Work request:
Write out, unaltered, each line from the top of the records below down to the line where "office@chbc.school.nz (943, 1664)" appears, that line included.

Exercise inputs:
---------------

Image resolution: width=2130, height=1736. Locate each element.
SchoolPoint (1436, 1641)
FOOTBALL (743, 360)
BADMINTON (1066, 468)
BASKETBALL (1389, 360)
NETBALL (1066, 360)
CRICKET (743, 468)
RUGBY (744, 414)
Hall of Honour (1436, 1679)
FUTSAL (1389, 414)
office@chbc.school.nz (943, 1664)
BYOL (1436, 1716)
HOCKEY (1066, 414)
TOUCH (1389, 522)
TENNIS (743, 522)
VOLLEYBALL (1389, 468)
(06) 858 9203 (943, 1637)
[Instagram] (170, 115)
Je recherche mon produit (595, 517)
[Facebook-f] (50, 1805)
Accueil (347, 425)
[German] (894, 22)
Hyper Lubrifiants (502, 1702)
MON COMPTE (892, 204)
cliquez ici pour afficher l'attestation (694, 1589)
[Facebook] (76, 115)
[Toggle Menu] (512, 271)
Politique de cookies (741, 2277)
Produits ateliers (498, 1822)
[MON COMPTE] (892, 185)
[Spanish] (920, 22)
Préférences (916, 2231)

---------------

Output for this task:
Image resolution: width=2130, height=1736. Locate each element.
SchoolPoint (1436, 1641)
FOOTBALL (743, 360)
BADMINTON (1066, 468)
BASKETBALL (1389, 360)
NETBALL (1066, 360)
CRICKET (743, 468)
RUGBY (744, 414)
Hall of Honour (1436, 1679)
FUTSAL (1389, 414)
office@chbc.school.nz (943, 1664)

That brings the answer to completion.